Stored data:
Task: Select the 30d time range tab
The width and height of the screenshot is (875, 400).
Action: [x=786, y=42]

==

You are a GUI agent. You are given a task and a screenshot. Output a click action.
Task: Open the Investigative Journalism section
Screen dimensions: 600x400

...

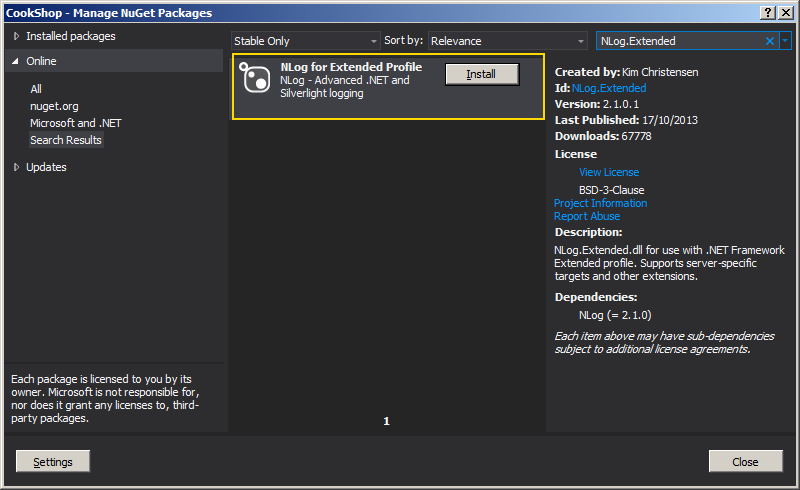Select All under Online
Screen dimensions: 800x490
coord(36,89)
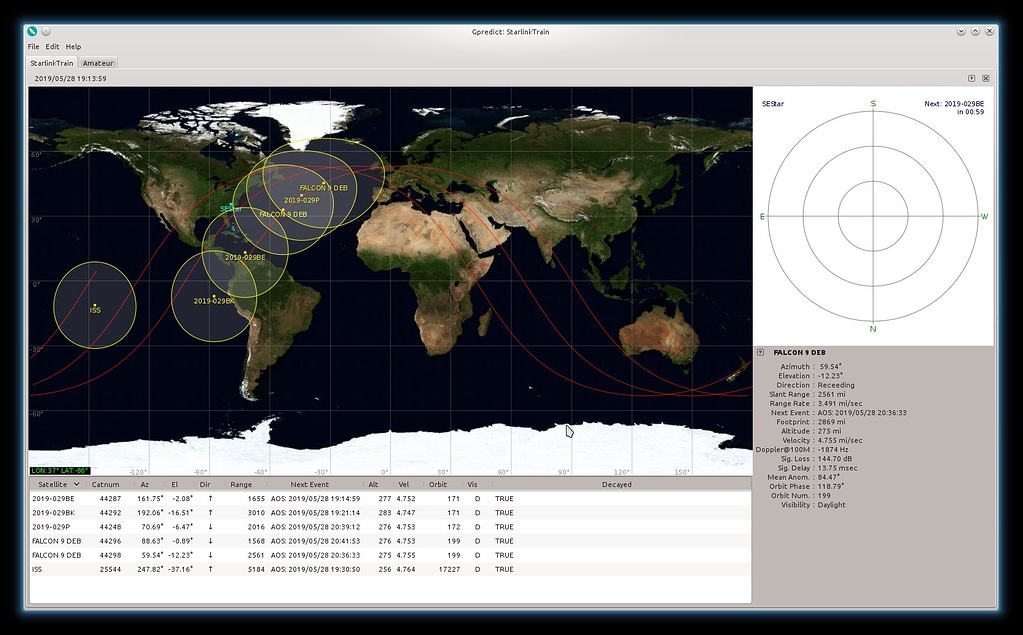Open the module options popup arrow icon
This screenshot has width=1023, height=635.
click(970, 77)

What the task requires: Only one stretch of the data above is needed. Restate it word for word, from the line containing "Task: Open the" through the line containing "Screen dimensions: 600x400", both ends included.

Output for this exercise:
Task: Open the Investigative Journalism section
Screen dimensions: 600x400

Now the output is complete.